Dopo l’approvazione del Congresso Usa e quella del Senato, Obama ha confermato l’appoggio della Casa Bianca al disegno di legge che negherà i visti di ingresso e congelerà i beni di tutti coloro che “si sono macchiati di gravi violazioni dei diritti umani e hanno compiuto atti di violenza contro persone associate alle proteste anti-governative”.
La reazione di Maduro
Ieri in una manifestazione partecipata e in un’atmosfera che ricordava i comizi di Hugo Chavez, predecessore e mentore di Maduro, il Presidente venezuelano ha tuonato: “possono mettersi i loro visti dove sanno, questi Yankee insolenti”. Nicolas Maduro sta vedendo la sua popolarità scemare a causa della crisi economica (inflazione più alta del Sudamerica, carenza diffusa dei prodotti base che alimenta il mercato nero, drastico abbassamento del prezzo del petrolio, la maggiore risorsa venezuelana). Tuttavia, il piano approvato dall’amministrazione Usa ha dato nuova linfa al nazionalismo che gli ha sempre permesso di superare i momenti difficili.
Pochi minuti prima dell’intervento di Maduro ha parlato l’attuale Vice presidente Josè Vicente Rangel. Quest’ultimo ha dichiarato che essere sulla blacklist americana è un onore. L’ex ministro degli Esteri si è anche detto “arrabbiato” per il fatto di non esservi incluso.
Maduro ha ricordato che Caracas è all’opera per promuovere un’azione legale globale contro l’ex Presidente Usa George W. Bush, il suo vice Dick Cheney, e il suo Segretario alla Difesa Donald Rumsfeld. L’iniziativa del presidente bolivariano, di Rangel e del Presidente dell’Assemblea Nazionale Diosdado Cabello, ex numero 2 di Chavez, è volta a farli giudicare dalla Corte penale Internazionale come responsabili dell’attacco preventivo all’Iraq di Saddam Hussein.
Il rapporto con gli Usa
Venezuela e Usa hanno una recente storia di acerrimo antagonismo. Gli Usa hanno già attivato delle sanzioni commerciali, anche se limitate, contro Caracas. Da parte sua, il Venezuela ha più volte espulso personale diplomatico statunitense accusato di spionaggio o sabotaggio delle iniziative governative. In pratica, le due nazioni non hanno dei completi rapporti diplomatici sin dal 2010.

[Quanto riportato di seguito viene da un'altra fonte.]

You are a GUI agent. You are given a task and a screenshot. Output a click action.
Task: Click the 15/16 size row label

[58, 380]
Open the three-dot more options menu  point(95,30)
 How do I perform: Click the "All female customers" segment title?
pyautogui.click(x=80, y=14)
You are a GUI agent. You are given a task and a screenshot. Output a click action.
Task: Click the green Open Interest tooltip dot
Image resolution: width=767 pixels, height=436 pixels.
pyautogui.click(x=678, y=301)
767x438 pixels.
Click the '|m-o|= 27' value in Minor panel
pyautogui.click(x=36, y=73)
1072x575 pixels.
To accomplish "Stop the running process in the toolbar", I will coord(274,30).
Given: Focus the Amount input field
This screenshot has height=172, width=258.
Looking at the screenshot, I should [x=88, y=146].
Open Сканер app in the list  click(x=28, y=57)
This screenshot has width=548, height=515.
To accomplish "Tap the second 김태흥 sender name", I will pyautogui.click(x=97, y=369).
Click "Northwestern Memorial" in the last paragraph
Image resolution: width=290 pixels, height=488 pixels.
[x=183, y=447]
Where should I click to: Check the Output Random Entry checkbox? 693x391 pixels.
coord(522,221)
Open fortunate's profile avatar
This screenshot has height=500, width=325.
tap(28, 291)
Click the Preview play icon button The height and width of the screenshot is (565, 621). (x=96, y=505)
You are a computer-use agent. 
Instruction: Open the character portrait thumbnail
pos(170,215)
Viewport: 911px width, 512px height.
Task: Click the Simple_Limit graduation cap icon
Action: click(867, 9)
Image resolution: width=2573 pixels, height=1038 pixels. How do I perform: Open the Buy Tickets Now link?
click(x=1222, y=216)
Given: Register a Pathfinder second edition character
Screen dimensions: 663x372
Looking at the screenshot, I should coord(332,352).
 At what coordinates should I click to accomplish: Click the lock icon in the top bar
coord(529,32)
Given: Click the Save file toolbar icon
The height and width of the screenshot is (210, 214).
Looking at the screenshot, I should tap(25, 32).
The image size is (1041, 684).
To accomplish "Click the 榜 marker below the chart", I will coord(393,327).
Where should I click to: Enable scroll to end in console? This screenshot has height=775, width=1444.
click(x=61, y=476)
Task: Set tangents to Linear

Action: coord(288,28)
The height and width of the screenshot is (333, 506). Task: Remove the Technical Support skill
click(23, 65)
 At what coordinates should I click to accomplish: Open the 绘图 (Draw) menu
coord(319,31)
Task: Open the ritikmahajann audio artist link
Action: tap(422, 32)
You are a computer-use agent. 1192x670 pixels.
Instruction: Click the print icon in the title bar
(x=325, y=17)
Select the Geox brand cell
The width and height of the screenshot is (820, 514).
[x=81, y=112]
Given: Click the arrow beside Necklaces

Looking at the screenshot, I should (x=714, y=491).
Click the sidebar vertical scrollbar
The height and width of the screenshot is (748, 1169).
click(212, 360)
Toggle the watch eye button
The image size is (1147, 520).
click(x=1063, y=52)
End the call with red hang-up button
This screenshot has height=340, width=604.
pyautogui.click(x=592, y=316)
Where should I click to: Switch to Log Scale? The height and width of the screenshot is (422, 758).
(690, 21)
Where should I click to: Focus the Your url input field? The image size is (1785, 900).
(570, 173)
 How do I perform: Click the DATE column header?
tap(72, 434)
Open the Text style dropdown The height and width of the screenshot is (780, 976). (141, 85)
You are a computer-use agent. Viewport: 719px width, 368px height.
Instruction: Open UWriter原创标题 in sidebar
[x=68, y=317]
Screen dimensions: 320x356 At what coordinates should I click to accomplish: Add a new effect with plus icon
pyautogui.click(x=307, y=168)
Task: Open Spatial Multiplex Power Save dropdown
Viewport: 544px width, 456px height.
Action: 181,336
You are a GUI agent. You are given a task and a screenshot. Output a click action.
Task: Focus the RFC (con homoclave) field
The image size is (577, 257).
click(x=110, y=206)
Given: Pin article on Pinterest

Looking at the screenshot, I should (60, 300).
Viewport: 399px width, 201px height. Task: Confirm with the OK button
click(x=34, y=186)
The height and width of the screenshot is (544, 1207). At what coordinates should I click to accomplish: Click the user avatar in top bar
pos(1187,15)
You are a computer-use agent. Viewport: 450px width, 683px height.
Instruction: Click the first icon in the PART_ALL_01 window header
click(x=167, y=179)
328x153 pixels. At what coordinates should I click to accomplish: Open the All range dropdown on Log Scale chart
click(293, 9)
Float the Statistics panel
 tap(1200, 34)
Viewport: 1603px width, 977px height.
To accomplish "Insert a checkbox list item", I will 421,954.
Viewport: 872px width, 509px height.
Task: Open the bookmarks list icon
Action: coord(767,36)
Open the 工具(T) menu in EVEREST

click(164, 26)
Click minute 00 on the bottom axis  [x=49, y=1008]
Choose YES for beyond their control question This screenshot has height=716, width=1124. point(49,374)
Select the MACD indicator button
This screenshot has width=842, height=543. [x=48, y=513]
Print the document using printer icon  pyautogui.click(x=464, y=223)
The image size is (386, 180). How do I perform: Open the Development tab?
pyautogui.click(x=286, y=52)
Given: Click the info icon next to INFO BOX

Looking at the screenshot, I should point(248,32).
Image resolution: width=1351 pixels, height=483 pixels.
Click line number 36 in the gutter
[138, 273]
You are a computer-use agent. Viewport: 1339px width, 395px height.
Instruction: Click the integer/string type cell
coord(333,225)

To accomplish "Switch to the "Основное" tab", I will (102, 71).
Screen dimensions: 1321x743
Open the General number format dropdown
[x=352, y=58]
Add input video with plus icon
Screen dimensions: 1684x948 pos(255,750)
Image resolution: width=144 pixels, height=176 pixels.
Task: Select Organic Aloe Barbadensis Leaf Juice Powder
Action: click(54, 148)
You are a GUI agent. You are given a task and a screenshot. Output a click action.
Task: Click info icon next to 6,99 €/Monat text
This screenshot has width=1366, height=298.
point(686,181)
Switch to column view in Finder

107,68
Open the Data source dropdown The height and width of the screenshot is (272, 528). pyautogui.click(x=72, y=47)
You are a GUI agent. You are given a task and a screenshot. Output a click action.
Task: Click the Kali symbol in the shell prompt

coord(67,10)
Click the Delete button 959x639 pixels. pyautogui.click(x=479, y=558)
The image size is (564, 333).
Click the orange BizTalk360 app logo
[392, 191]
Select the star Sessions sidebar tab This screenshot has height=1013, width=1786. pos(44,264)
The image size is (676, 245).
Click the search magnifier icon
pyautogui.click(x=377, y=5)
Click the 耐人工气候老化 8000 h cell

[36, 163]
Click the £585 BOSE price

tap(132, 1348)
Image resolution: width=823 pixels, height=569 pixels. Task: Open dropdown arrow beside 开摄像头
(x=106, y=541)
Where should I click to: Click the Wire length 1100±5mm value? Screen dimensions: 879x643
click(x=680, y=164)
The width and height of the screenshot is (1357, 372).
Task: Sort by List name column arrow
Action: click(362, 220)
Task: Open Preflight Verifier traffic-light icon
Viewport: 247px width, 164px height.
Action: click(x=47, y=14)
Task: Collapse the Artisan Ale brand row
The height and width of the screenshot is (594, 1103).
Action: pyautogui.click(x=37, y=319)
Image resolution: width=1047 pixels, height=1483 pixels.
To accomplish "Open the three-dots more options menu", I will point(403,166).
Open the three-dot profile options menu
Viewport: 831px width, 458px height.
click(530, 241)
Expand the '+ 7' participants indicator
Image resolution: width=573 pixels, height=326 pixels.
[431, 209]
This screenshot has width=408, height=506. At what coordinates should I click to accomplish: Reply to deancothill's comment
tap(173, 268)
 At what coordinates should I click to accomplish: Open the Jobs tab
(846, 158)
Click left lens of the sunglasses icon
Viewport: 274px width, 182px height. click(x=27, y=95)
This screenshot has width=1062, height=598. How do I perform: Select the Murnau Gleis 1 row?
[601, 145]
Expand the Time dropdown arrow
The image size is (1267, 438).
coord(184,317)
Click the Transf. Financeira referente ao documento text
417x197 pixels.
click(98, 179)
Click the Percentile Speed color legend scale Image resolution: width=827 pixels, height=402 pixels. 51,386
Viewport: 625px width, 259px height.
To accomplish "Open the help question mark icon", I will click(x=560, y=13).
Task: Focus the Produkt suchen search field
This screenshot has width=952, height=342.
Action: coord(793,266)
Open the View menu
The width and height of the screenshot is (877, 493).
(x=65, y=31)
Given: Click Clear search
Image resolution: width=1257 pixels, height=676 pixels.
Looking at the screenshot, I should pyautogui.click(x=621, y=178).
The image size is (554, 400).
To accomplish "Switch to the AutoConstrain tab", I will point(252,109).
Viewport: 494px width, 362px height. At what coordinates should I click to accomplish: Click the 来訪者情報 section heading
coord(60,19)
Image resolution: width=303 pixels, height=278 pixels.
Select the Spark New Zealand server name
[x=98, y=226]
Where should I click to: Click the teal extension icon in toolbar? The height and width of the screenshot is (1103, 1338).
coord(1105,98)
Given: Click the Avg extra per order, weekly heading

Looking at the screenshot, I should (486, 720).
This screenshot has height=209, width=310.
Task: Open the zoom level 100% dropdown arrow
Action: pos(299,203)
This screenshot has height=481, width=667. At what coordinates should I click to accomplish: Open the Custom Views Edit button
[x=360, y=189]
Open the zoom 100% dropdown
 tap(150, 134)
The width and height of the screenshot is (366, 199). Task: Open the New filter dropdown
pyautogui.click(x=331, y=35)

Micheal Shifter, presidente di Inter-American Dialogue, ha commentato la decisione statunitense dicendo che “non avrà ripercussioni sul commercio bilaterale”. D’altra parte “sarebbe troppo dispendioso per i Repubblicani (tengono le redini sia del Congresso sia del Senato, ndr) architettare la destabilizzazione del Venezuela – ha continuato Shifter – il Venezuela nella politica estera americana attuale è una preoccupazione minore”. Altri analisti si sono mostrati meno cauti sulla questione. Per esempio Mark Weisbrot, direttore del Centro per la Ricerca Economica e Politica con base a Washington, è sicuro che le sanzioni “non c’entrano niente con i diritti umani”. Esse non fanno altro che peggiorare i rapporti con l’America Latina, tra l’altro, “mai stati così scarsi come durante l’amministrazione Obama”.